**Task**:
Transcribe the entries in full, keeping each word as it is.

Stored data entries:
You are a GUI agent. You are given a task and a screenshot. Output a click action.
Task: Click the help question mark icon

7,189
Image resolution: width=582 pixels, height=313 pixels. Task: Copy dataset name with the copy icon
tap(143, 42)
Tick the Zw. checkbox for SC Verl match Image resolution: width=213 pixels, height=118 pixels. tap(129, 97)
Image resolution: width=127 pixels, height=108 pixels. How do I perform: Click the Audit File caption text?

**Response**:
You are a GUI agent. You are given a task and a screenshot. Output a click action.
Task: Click the help question mark icon

7,189
Image resolution: width=582 pixels, height=313 pixels. Task: Copy dataset name with the copy icon
tap(143, 42)
Tick the Zw. checkbox for SC Verl match Image resolution: width=213 pixels, height=118 pixels. tap(129, 97)
Image resolution: width=127 pixels, height=108 pixels. How do I perform: Click the Audit File caption text?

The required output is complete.